Source text →
━━━━━━━━
12. Agree with previous answers. They both became disillusioned and retreated to convents.

13. Agree with Gail. Also, the Vicomte feigns illness to further his plans.

14. Off with their heads!


Jess Penhallow | 16 comments I read this a few months late but still want to comment

1. I think it is a dangerous mixture that the privileged have of power and boredom. They have the resources to do whatever they want but have no purpose in life so it leads them to seek purpose through cruel games. There is also, however, definitely a sense of competition between the two and I think neither would have gone as far as they did if not spurred on by the other.

2. They are both seen as pure but for different reasons, Cecile because of her youth and Tourvel because of her self imposed piety. It feels like more of a conquest to win over someone who is resistant so adds to the competition element for Valmont

3. I think her experiences of men have hardened her to not allow herself romantic thoughts and she therefore has a very cynical view of love. I don't think she displays love for anyone in the novel but merely possession.

4. In contrast to Marteuil, Valmont is not immune to romantic feelings and this comes out in his intense jealousy. This is the only time when he loses his cool. He can't help but develop affection for his conquests despite how he portrays himself as a rake.

5. Valmont is manipulative in that he adapts his personality, mannerisms and speech based on who he is speaking to. He is a very good actor and has learned exactly what Tourvel wants to hear so that she can justify her feelings for him despite her initial reservations.

6. I just reminded myself of the quote

Man enjoys the happiness he feels, woman that she gives

I think at the time this was very much the view and women were not expected to advocate for their own happiness. I hope now that times have moved on but it is still often conditioned in women to people-please and not advocate for themselves, I think this is hard wired over generations and is going to be difficult to break.

7. I don't think the older women do a particularly good job. They are so wrapped up in society and image that they can't see what is happening under their noses and are not their as a support system for the younger characters but to give them lofty lectures that they can't apply to their actual lives.
━━━━━━━━
Data supplied →
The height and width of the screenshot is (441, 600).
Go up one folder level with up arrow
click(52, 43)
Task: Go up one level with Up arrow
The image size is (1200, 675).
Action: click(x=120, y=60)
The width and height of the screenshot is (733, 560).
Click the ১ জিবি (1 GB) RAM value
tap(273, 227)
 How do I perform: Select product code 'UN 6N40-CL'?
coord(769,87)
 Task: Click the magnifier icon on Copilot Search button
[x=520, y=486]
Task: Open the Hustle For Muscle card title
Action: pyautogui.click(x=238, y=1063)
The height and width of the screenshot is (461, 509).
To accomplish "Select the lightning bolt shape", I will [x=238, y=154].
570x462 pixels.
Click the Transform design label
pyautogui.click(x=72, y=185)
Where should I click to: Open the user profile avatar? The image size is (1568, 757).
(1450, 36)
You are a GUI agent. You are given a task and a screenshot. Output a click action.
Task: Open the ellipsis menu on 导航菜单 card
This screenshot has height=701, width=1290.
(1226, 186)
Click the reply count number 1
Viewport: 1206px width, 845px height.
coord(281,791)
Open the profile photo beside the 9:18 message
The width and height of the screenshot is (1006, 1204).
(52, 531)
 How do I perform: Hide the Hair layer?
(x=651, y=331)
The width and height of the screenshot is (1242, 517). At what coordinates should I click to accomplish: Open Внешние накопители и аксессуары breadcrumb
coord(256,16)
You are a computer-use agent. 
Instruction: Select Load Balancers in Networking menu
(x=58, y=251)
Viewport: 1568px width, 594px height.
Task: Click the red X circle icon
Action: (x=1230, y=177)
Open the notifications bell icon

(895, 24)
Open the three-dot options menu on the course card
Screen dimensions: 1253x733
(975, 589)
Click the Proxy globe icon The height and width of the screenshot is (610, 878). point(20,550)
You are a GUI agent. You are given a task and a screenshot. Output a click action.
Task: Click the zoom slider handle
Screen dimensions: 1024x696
━━━━━━━━
Work task 1 → Copy the discussion comments word for word, from "12. Agree with" through "with their heads!".
Work task 2 → In the discussion comments, what reason is given for Cecile being seen as pure?
Work task 3 → Please continue the discussion comments after their last sentence.

Answer 1 →
12. Agree with previous answers. They both became disillusioned and retreated to convents.

13. Agree with Gail. Also, the Vicomte feigns illness to further his plans.

14. Off with their heads!

Answer 2 → Her youth.

Answer 3 →
8. It would have been fun to hear more from the servant class in this book. I like how Valmont's servants are just as conniving as he is, has he chosen them for this conniving spark or has his behaviour rubbed off on them? I think it also plays into how Danceny was treated as he, although just as wealthy as the aristocrats, if of a lower class and therefore seen as expendable.

10. I learned the distinction between Italian and French opera from this book and how the Italian is seen as light hearted fun while the French is serious and tragic. The characters in this book have the same dichotomy with Valmot and Merteuil playing their life as if it was a comedic farce and the other characters (especially Tourvell) as if it was a very serious romance and tragedy

11. I think the book still leaves it very open to interpretation. I think their were some feelings but in the end Valmonts main purpose was to bring down Merteuil for the wrongs she did to him and that superseded anything else.

12. I think this is realistic to how someone would feel at the time and even now. Although it wasn't Cecile's fault, the innocence that drew him to her has been forever tarnished and he can never go back to how they were.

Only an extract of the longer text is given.